Over the Easter period there will be a series of articles on the best European cars. I have my own ideas of what these might be.
However, I would like to ask the DTW readership if they have some suggestions. You can propose attributes of a great European car or you can suggest actual candidates for the list. I would probably prefer discussion on the attributes though: is it engineering, style, quality, handling or performance? It is about aristocratic manners or it is about democratic good taste? Is it about the ability to blend these in surprising ways? Is there some other spirit at play?
Does the question even make sense because in truth Europe is a collection of very different cultures and the attributes of a great Italian car are not much like those of a great British one; Bristol and Lancia? What makes a Volvo good (the old school ones) would not apply to a good Fiat.
What of the Americans in Europe: Opel and Ford. Are they European cars or more like cars for Europe? For a long time I didn’t dwell too much on the American roots of Ford and Opel – I saw them as cars made in and for Europe. Where the profits went did not matter so very much. If we consider the Escort and the Kadett: were these really European at all? And earlier cars like the UK-market Cortina were as Anglo-British as VW was German.

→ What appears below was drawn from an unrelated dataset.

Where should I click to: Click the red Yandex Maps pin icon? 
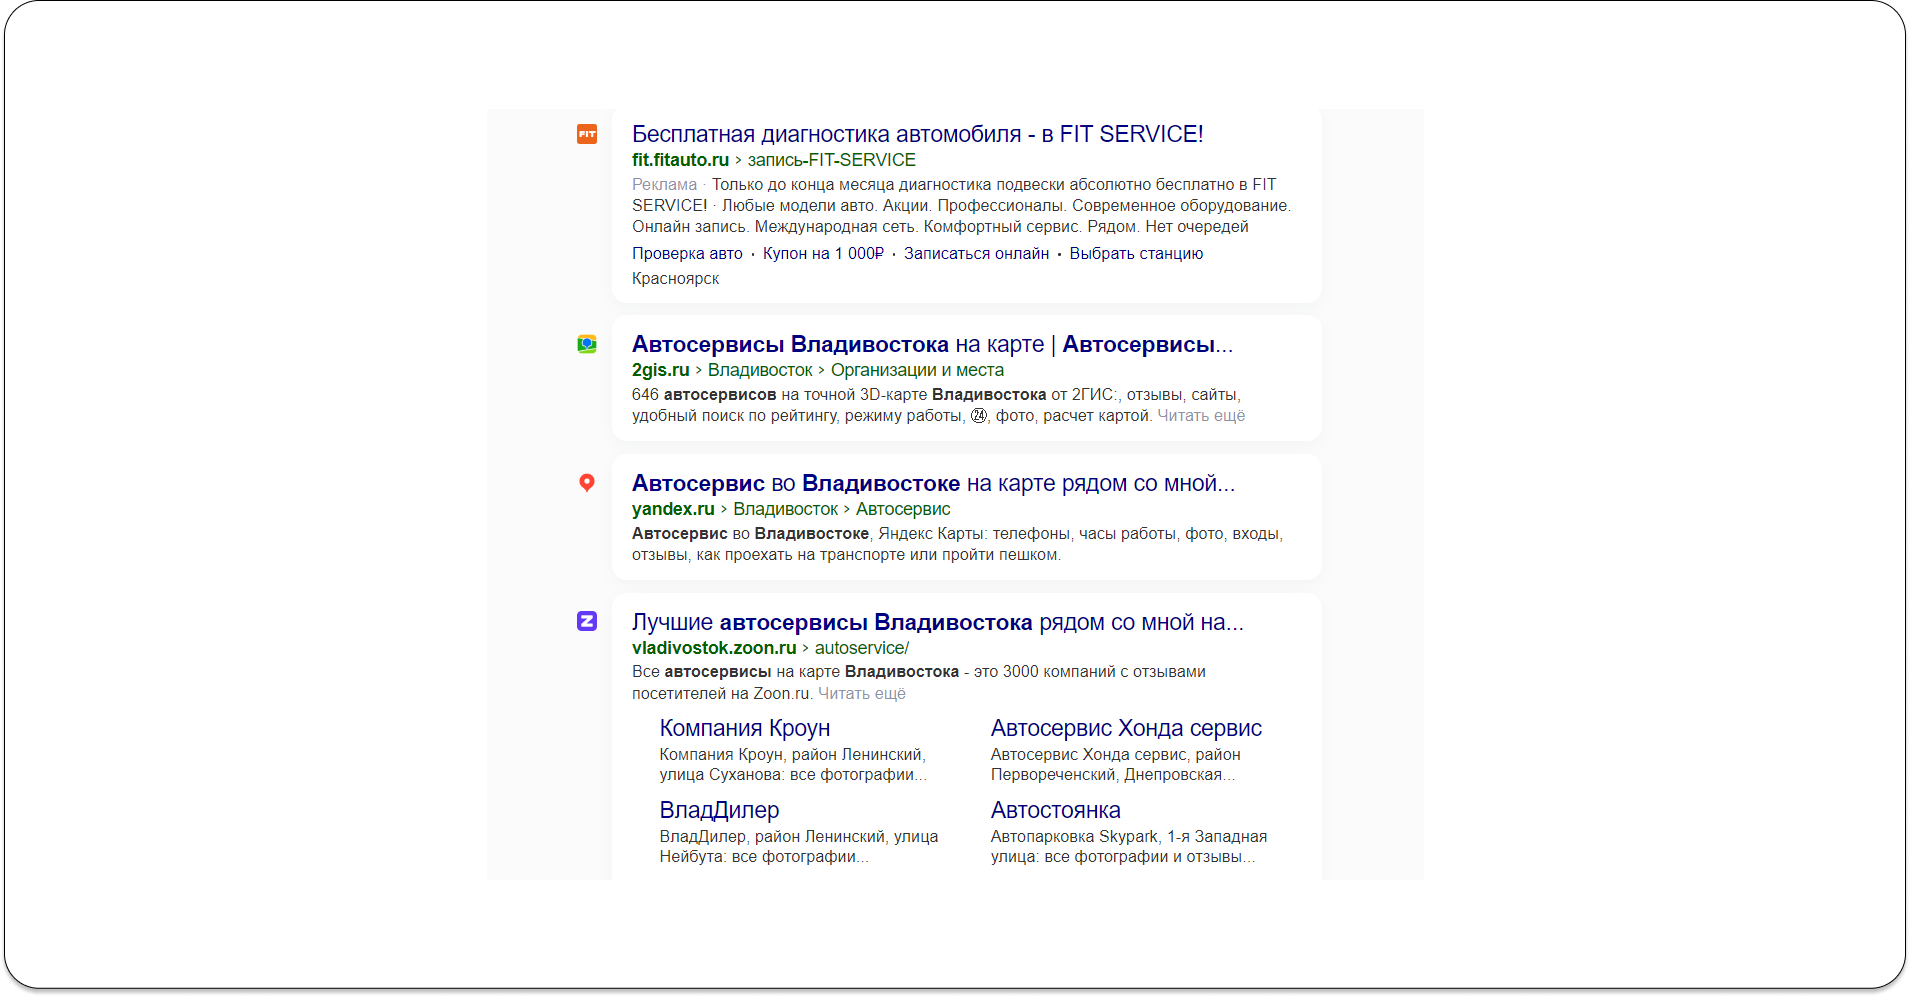click(x=587, y=483)
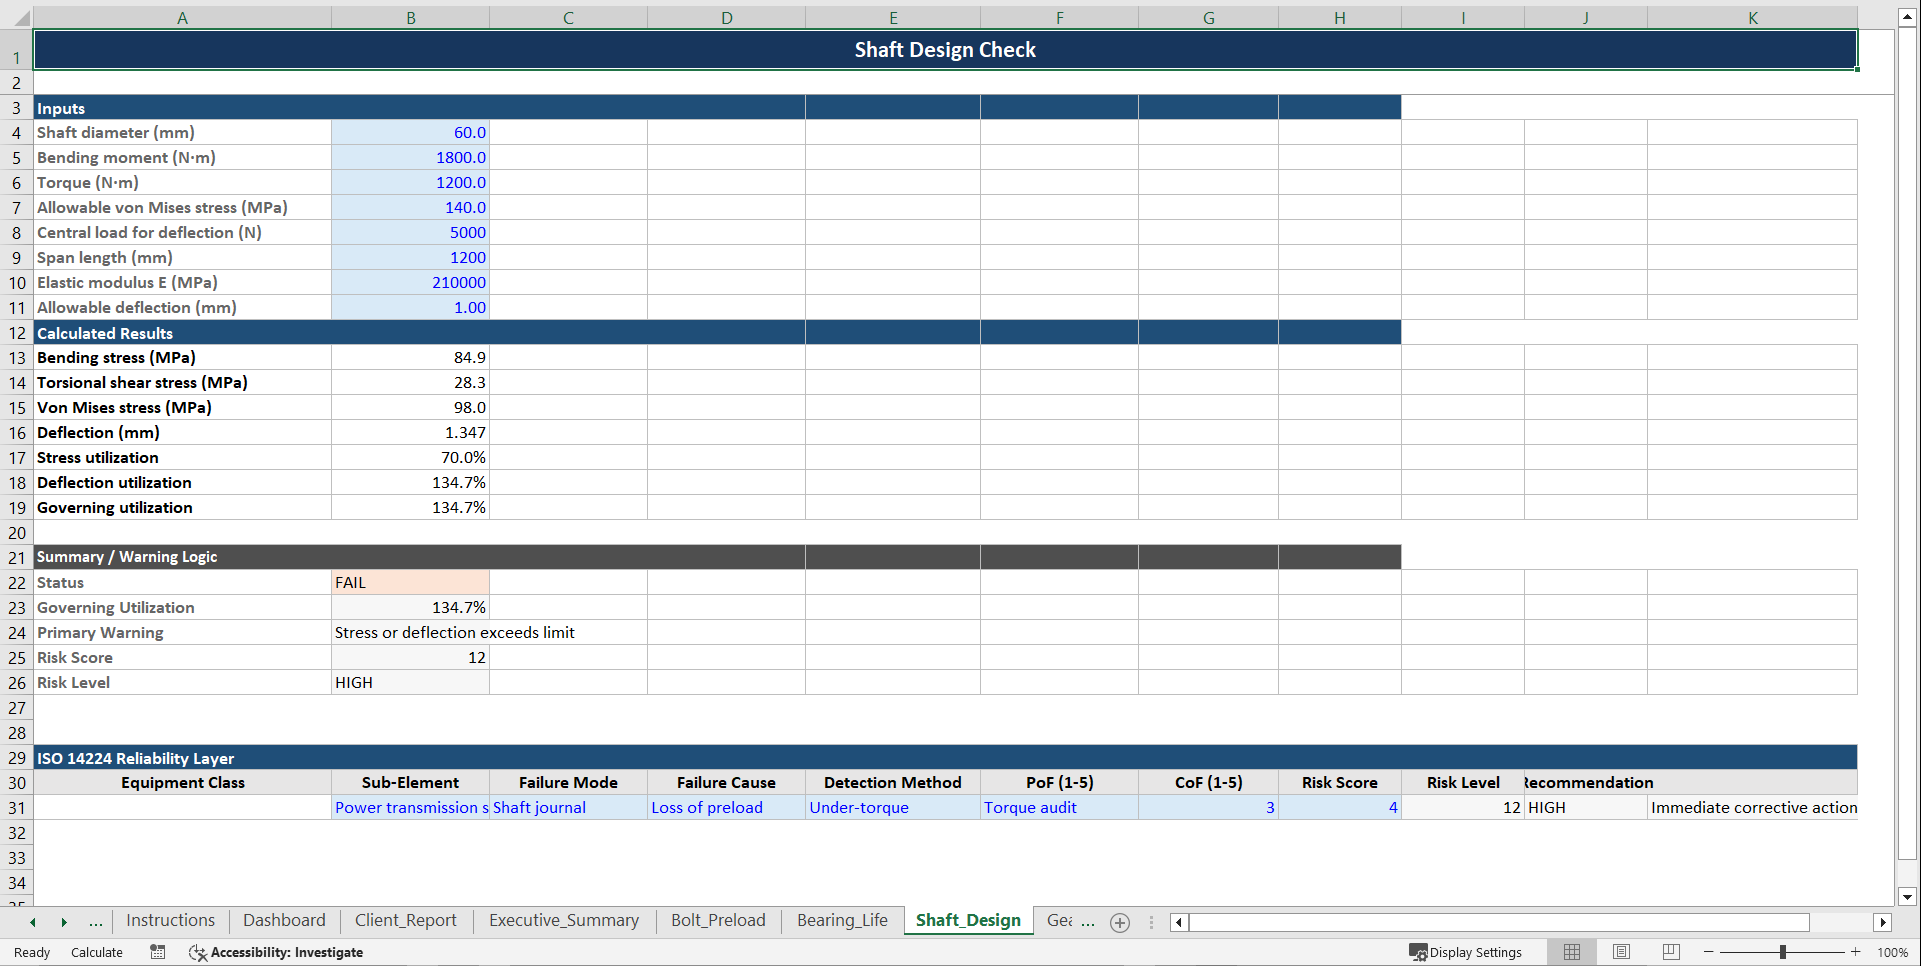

In such a survey we must not lose sight of cars from defunct manafacturers: Wolseley, Simca, Autobianchi, Jensen, Austin, Borgward, Glas to name a few. I don’t expect readers to stretch further back than the 1950s. Before that there were scores of small and medium-sized marques which themselves did not know what they were aiming for because the product had not been defined.
While writing this it seems clearer to me now that the period when we can talk of European cars is not open-ended. It starts after the second World War when there were inklings of competition across borders and when there were a reasonable number of large and independent marques. The period may be ending or have ended sometime after the turn of the millenium after which time it seems that more and more cars are shaped according to a common formula and the number of independent brands diminishes steadily.
Ford is well on the way to losing its European identity: the Fiesta and Galaxy keep the flame aloft. Opel we talked about today though perhaps the unfortunate part is that they are more European than ever (and less German than they were). Fiat is a ragbag of disparate and opportunistic models. Saab is gone. Perhaps we can point to Jaguar and Volvo as retaining some more of their regional identity than others such as Seat or Mercedes.
That introduction frames the discussion. What is your view?